You can negotiate a settlement for credit card debt, but doing so could negatively impact your credit for 7 years. If your credit card debt has become unmanageable, you are wise to seek help and explore your options, such as requesting a lower interest rate. It is always a good idea to contact your creditors and notify them that you are having trouble before getting to a point where you have begun to miss payments.
Negotiating Credit Card Debt
Each credit card company will have their own policies, but there are several different options that may be available to help someone struggling to make payments. You may be able to call and request:
- A reduced interest rate
- Reduced minimum monthly payments
- Forgiveness on certain fees, such as over-the-limit fees and late payment fees
- Temporary forbearance of payments
- A debt settlement agreement
Every bank or credit card company is different, so take the time to contact each one to advise them of your situation and ask about your options.
How Settling Credit Card Debt May Impact Your Credit
Be aware that in most cases, notifying the creditor that you are looking for options to reduce your balance or reduce payments will result in your account being closed to further charges. Because closing your credit card accounts will cause your utilization rate to increase, you will probably notice a drop in credit scores when the accounts are closed.
With a debt settlement plan, the creditor agrees to accept an amount that is less than the full balance owed to settle the debt. Once the lower amount is paid, the account will appear on your credit report with a status of settled. Even if your account has always been paid on time, the status of settled is considered negative because it means you did not pay the full amount as agreed, and your credit scores will reflect that.
Whether or not other options are available depends solely on the creditor. How options such as negotiating a lower interest rate, reduced payment amounts, or deferred payments will impact your credit depends on how the creditor reports the information. When discussing options with your creditors, make sure you ask how any agreement made will be reflected on your credit report.
For example, your creditor may view an interest rate reduction as a settlement of the debt and report it as such. Statements indicating that you are paying under partial payment agreement or that the account payments are being managed through a debt management program will not affect your credit scores directly. However, the statements could influence lenders' decisions if they review your credit report manually.

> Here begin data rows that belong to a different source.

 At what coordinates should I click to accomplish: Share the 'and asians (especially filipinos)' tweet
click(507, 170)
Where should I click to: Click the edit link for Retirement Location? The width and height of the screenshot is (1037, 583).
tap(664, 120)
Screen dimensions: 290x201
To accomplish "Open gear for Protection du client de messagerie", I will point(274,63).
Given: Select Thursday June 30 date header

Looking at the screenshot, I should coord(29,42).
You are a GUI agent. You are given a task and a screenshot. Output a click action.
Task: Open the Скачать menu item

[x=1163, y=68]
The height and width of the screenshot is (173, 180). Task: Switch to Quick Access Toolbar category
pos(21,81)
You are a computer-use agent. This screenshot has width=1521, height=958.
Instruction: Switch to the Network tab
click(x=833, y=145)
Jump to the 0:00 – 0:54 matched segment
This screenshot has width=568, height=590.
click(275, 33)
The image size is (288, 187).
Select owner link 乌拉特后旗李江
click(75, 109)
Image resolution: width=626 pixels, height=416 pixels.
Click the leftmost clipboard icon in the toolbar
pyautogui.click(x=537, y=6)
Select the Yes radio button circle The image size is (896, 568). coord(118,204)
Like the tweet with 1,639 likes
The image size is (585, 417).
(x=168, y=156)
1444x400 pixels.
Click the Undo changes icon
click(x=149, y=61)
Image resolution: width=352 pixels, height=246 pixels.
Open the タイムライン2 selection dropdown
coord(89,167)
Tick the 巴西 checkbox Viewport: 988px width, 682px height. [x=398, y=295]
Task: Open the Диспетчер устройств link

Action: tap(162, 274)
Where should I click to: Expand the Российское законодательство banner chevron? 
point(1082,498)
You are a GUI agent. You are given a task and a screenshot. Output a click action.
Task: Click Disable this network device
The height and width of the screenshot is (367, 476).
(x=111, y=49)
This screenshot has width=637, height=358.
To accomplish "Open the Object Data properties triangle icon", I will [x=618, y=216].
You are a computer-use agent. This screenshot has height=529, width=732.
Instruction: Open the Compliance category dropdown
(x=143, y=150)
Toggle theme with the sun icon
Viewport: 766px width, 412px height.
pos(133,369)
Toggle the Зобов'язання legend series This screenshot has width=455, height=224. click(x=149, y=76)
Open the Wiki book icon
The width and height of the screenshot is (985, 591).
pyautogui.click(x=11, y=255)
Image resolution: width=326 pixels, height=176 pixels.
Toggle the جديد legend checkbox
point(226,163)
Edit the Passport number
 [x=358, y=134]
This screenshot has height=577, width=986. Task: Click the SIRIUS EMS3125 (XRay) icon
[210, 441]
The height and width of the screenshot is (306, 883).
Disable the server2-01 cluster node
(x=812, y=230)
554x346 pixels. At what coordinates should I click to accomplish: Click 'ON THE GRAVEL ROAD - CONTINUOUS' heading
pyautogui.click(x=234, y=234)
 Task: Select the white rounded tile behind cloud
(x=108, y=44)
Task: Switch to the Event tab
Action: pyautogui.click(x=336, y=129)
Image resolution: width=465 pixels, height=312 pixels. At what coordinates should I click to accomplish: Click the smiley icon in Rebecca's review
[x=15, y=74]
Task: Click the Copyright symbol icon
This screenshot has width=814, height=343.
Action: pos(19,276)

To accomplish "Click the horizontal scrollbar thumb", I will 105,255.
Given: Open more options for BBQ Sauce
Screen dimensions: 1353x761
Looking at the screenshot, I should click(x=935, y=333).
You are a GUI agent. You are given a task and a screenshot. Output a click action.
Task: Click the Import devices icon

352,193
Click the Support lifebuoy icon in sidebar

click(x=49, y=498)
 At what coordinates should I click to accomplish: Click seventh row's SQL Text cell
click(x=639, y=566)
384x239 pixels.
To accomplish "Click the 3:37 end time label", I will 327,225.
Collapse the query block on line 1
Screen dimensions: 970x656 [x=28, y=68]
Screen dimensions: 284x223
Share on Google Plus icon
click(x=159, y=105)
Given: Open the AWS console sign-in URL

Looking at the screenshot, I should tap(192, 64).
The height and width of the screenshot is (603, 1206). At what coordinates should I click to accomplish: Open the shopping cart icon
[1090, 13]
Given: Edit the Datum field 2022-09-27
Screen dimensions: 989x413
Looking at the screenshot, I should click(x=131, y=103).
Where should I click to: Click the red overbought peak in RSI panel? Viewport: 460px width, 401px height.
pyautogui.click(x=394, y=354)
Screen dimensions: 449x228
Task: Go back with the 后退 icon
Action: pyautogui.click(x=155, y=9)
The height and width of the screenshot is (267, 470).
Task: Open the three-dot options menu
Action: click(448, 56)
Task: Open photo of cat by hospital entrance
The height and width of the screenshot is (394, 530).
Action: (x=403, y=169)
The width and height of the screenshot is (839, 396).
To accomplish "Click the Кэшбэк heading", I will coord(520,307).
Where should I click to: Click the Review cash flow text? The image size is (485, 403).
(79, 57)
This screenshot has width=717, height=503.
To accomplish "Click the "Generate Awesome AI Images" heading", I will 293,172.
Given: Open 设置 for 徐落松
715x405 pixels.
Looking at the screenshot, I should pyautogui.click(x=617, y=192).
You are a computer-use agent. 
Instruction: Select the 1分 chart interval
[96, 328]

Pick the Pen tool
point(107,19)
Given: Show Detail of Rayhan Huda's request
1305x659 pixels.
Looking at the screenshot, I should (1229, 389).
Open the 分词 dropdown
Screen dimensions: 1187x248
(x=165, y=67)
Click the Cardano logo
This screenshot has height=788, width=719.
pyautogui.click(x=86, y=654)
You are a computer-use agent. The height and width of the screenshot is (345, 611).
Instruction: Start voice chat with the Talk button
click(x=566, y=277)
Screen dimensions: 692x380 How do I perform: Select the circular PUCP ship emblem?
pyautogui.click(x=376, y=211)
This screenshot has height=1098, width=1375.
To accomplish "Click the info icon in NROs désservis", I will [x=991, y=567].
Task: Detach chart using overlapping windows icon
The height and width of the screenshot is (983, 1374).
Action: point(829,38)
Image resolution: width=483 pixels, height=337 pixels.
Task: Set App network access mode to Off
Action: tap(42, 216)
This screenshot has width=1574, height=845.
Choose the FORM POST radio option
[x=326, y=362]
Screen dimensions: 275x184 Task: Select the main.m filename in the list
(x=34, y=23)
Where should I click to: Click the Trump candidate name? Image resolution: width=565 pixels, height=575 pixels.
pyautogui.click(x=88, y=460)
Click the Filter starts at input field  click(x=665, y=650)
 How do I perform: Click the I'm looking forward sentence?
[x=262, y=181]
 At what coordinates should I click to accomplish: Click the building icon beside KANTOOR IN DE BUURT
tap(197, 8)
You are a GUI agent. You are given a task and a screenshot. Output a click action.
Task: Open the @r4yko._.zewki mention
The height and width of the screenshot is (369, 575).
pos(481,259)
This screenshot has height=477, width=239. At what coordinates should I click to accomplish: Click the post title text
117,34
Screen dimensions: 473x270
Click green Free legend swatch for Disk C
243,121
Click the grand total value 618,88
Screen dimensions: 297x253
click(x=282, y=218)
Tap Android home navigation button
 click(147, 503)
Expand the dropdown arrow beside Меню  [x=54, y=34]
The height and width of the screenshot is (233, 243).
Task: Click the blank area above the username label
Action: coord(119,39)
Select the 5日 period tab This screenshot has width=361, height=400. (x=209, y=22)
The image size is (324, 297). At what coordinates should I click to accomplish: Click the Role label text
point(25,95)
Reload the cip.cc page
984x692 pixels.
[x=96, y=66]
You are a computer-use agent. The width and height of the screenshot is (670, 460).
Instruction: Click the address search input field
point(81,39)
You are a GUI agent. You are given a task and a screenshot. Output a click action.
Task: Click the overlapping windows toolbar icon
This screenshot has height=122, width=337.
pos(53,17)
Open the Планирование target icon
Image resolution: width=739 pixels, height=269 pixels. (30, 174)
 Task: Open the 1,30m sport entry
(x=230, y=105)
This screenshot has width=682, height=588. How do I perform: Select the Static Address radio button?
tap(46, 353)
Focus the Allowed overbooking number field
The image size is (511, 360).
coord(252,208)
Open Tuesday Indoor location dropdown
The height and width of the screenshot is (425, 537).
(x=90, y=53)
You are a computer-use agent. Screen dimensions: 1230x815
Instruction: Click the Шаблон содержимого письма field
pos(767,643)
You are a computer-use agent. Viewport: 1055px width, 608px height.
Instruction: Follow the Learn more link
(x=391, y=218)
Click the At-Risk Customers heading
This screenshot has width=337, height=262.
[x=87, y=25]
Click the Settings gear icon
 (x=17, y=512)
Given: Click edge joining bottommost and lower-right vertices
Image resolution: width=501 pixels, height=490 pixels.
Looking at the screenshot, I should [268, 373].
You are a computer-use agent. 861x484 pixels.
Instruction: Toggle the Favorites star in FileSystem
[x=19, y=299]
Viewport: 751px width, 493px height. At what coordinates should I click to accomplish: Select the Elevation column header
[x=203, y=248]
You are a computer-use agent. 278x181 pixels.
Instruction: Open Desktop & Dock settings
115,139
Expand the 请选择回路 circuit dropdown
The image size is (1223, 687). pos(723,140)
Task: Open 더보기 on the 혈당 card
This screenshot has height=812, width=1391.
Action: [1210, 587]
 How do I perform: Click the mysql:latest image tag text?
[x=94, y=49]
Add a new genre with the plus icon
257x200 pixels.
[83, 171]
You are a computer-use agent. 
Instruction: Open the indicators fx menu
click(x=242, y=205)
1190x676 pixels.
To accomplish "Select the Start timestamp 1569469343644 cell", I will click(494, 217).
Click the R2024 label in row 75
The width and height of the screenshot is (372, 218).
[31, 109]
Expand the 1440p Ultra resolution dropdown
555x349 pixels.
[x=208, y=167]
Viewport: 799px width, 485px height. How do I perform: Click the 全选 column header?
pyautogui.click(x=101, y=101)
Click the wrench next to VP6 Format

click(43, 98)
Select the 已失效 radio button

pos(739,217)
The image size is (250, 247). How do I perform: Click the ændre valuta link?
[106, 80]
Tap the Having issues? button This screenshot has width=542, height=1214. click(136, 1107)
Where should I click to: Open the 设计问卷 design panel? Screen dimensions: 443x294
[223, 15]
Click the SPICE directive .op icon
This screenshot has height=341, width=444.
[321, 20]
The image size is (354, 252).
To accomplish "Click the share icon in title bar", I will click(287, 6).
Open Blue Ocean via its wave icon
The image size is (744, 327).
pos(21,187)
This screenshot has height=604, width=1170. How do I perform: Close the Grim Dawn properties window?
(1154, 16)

Consider Speaking to Credit Counselor or Financial Advisor
Although these options can help you get out from under crushing credit card debt, there may be consequences, such as tax implications, to consider, as well. For example, amounts that are forgiven by the lender might be considered income for you. In addition to discussing debt management options with your credit card company, consider talking with a financial advisor or certified credit counselor before deciding which is best for you.